Thursday, 4 July 2013

The Euro: problems asleep will re-awaken....soon

This time last year we were in the thick of the Euro problems.   See my article of 1st July 2012 as per link below:

01.07.2012 Euro eject seat button

Then on 24th July last year ECB President Mario Draghi announced his whatever it takes policy and the market calmed down.   See my article of 30.07.2012 as per link below:

30.07.2012 Whatever it takes

Mario Draghi's bold action, in spite of internal dissidence from the German Bundesbank representative, bought time for the politicians to address the real problems in a calmer environment.    But it certainly did not solve the underlying problem of the Euro.

This creates a practical dilemma.   Experience shows that European leaders will only do what really needs to be done, will only take the essential but hard decisions which could make them unpopular with their domestic audience, at one second to midnight.  Unless they are forced into such decisions by an impending crisis they will not use productively the waiting time which may be bought from time to time through temporary measures.   And this is exactly what happened.

The core problems of the Euro, which are a major threat to its sustainability, have remained unaddressed.   In simple language these problems which no one seems willing to address seriously are:

1. How can countries like Germany at the virtuous extreme and Greece at the negative extreme actually survive and prosper within a monetary union that has no provision for fiscal transfers?

2. How can countries in distress including the five that have been formally bailed out ( Greece, Ireland, Portugal, Cyprus and (partially) Spain) possibly work out successfully the extreme economic restructuring required if their domestic banking system is broken and the supply of credit to SME's is just not available - meaning that ECB's monetary accommodation is not reaching those that really need it as the monetary transmission mechanism is dysfunctional?

Addressing these issues requires major political commitments from Germany and surplus countries, that no politician would take during an election campaign such as Chancellor Merkel is facing next September.  

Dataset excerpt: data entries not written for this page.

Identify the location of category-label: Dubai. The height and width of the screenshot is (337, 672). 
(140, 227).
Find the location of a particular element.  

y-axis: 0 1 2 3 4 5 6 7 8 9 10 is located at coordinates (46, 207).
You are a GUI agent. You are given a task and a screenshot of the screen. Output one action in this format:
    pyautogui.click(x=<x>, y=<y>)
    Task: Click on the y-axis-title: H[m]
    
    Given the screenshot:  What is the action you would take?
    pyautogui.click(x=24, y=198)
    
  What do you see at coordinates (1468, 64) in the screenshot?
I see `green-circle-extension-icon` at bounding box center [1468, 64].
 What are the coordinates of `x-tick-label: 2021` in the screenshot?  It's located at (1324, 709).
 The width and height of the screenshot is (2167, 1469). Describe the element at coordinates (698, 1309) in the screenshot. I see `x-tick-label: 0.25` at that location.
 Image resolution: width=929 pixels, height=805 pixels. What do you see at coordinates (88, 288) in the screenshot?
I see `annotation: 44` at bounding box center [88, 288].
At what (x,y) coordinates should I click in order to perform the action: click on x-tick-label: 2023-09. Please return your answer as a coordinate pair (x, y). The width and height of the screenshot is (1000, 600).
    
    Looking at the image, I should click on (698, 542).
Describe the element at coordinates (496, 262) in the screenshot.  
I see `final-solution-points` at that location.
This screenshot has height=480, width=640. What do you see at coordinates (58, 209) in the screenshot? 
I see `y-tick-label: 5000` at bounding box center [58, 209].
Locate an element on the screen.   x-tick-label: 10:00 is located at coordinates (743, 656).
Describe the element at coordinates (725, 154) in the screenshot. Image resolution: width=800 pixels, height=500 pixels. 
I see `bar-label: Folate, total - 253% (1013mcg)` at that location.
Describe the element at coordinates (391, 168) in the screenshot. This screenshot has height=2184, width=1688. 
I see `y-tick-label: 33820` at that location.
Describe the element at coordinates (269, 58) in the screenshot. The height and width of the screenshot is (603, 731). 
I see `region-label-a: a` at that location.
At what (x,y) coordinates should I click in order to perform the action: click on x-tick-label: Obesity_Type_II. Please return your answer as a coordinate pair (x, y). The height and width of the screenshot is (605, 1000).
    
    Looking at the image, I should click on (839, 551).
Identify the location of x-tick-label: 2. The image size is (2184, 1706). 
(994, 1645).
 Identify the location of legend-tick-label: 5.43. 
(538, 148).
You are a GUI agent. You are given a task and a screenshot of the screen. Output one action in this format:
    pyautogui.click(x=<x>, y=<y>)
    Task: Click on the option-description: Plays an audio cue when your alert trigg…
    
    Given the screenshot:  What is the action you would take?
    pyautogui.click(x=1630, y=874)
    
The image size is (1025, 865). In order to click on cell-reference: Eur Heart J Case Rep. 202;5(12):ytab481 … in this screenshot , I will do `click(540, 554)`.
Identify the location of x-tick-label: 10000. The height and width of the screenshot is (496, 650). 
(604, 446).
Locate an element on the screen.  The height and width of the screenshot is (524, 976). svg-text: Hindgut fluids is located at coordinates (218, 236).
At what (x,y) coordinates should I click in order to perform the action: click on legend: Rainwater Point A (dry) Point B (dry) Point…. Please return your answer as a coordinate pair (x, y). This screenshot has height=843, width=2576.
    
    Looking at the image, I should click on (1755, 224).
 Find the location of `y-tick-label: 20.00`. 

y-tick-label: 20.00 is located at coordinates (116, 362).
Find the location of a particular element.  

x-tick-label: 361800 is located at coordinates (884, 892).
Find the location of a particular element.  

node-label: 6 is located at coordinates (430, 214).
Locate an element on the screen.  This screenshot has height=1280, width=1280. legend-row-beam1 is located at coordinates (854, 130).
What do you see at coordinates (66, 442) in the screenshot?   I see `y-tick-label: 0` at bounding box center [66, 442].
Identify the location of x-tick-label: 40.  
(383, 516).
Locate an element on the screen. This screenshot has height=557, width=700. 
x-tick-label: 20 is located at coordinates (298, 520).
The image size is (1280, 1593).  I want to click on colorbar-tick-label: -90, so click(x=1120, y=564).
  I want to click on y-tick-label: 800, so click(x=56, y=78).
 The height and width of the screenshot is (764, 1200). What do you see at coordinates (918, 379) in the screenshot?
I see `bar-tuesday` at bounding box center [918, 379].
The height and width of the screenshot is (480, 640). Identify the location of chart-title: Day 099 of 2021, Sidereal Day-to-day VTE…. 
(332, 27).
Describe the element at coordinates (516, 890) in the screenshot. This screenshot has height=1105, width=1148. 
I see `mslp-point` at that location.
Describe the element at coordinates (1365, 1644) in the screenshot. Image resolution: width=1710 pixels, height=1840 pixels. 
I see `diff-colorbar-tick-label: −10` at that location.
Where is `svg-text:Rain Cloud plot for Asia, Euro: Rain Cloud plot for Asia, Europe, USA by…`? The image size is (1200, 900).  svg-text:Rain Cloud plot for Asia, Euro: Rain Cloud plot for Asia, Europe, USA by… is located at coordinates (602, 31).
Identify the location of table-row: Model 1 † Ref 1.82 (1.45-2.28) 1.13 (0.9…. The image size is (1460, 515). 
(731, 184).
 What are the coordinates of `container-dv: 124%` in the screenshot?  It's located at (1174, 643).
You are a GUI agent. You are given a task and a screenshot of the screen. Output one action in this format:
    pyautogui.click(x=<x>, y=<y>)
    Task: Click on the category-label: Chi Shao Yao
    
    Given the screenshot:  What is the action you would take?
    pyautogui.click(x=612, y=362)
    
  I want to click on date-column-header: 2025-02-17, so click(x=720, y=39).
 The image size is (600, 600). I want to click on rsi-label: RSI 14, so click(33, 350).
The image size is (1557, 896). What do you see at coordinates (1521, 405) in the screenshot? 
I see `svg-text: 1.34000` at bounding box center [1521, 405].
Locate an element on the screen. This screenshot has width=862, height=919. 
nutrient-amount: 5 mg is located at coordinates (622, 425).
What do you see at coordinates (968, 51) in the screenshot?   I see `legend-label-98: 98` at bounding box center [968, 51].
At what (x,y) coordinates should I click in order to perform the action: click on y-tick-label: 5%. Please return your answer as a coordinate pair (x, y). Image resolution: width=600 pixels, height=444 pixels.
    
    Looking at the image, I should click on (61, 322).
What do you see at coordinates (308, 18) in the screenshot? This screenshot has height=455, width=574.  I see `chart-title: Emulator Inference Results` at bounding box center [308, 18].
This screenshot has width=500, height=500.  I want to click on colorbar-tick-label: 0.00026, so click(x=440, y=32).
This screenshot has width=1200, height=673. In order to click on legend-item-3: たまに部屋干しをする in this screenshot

European leaders like Merkel are caught in the democratic deficit conundrum that presently rules the EU.  While Merkel gets her democratic mandate from the German electorate, her actions, for better or for worse, affect the lives of all EU members.  

German Chancellor Angela Merkel and French President Francois Hollande pose for a group picture after the Conference on Promoting Youth Employment in Europe in Berlin, Germany, Wednesday, July 3, 2013. Merkel was bringing together officials from across Europe Wednesday to discuss how best to get young people into jobs, and is insisting that money alone won’t end high youth unemployment. (AP Photo/Axel Schmidt)
Merkel and Hollande
at Berlin Conference for
Promotion of Youth Employment
Quite often this represents a conflict between what is in the narrow interest of the German electorate and what is in the broader interest of the EU.  This conflict of interest is often for the short term as for the longer term Germany needs a strong Europe just as every other EU country.   But a politician's time frame is as long as the period to next elections and hopefully it is only after the September elections that whoever is elected in Germany can take a long term view of the problem of the EU and the Euro.

What's for sure is that the current initiative whereby Germany is promoting the unemployed experienced youth in Europe's periphery countries to move to Germany where there is a substantial skills shortage,  is an insult to the true spirit of the EU.   It is short termism for the elections not a true solution to the problem.

The true solution to the problem is:  What needs to be done to revive the economies of periphery countries in distress so that these countries can offer fair prospects for the best of their youths that the country has paid through its nose to have them properly educated and skilled?   If the cost of such education is to continue to be borne by the periphery countries but the benefits will be enjoyed by Germany through the cheap attraction of such imported skilled labour it is truly a case of making things worse not better.